Phylogenetic analyses of chloroplast genomes of the V. dilatatum complex
The data matrix of the entire chloroplast genomes from seven accessions of Viburnum and Sambucus williamsii, an outgroup, included 163,153 sites, of which 5,221 were variable and 753 were parsimoniously informative. Phylogenetic analyses of chloroplast genomes of the V. dilatatum complex using ML and Bayesian methods showed that V. dilatatum is sister to one of two accessions of V. erosum, making V. erosum paraphyletic (Fig. 4). The two accessions of V. erosum were from Korea (Choi et al., 2020; Park et al., 2019a), while the original source of V. dilatatum was unknown, derived from cultivated plant on the Yale University campus (Clement et al., 2014). It is unclear whether the close relationship of V. dilatatum and V. erosum (GenBank accession no. MN641480) may have derived from a geographic factor. Previous analysis of three chloroplast regions (Choi et al., 2018) did not show any resolution among the species of the complex. The phylogenetic analysis of entire genome of chloroplast in this study produced a well-resolved tree. But the relationship of the species in the V. dilatatum complex remains unclear. Given that the overall level of variations among the species in the V. dilatatum complex is low, the chloroplast genome may not provide phylogenetic signal for the reconstruction of phylogenetic relationship of the species. The four species in the V. dilatatum complex can be distinguished by morphological characters (Choi and Oh, 2019). Other molecular markers in the nuclear genome such as simple sequence repeats and SNP data may be needed to understand the phylogenetic relationship of the V. dilatatum complex.

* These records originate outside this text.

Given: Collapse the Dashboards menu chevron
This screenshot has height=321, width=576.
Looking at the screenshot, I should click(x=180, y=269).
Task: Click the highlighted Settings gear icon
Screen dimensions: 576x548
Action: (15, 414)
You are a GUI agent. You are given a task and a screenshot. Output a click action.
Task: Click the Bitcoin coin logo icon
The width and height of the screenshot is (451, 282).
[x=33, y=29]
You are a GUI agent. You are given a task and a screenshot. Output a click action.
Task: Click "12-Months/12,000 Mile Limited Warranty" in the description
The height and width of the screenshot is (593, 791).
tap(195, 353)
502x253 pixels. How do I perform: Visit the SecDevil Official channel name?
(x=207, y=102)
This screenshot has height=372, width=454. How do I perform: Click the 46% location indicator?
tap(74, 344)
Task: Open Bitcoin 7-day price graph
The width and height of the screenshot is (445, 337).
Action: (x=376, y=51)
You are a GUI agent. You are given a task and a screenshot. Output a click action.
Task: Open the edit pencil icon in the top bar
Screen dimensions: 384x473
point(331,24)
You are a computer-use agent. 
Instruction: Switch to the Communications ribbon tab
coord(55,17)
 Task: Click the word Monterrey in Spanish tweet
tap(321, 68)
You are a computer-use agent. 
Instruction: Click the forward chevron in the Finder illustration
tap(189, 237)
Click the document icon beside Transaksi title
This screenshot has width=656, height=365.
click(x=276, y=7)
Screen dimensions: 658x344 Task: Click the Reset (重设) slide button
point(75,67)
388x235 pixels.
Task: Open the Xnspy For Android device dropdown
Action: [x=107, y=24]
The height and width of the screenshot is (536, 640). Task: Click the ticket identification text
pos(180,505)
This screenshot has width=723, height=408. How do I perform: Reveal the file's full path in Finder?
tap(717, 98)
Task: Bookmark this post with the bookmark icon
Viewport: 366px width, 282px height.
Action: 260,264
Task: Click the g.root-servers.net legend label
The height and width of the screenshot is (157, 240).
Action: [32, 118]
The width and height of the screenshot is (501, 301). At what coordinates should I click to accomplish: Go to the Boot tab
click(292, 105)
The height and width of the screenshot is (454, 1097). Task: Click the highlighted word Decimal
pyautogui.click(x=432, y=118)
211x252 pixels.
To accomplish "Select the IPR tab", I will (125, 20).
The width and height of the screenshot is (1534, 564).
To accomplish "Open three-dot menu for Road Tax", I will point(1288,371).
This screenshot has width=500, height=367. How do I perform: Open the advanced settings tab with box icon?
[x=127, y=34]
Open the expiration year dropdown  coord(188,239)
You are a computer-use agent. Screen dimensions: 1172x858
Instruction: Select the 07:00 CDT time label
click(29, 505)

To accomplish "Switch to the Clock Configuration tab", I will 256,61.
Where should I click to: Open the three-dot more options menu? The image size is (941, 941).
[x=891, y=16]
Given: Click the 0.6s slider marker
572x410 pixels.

Our analysis of chloroplast genome suggests that the genomic data are useful to infer phylogenetic relationships of Viburnum, producing the fully resolved tree with high bootstrap and posterior priority values (Fig. 4). The phylogenetic relationship of three clades, Succodontotinus, Lutescentia, and Lantana, was consistent with previous findings (Clement et al., 2014). Our analysis produced additional resolution within the Succodontotinus clade that was not resolved in previous phylogenetic analysis (Clement et al., 2014). Our analysis of entire chloroplast genome showed that members of the V. dilatatum complex formed a strongly supported clade and that V. betulifolium was sister to it. There are 400 SNPs between V. betulifolium and V. dilatatum, indicating a high degree of molecular divergence between the species at the genomic level. The results of phylogenetic analysis are consistent with the absence of gap region 1 in the V. dilatatum complex (Fig. 3B).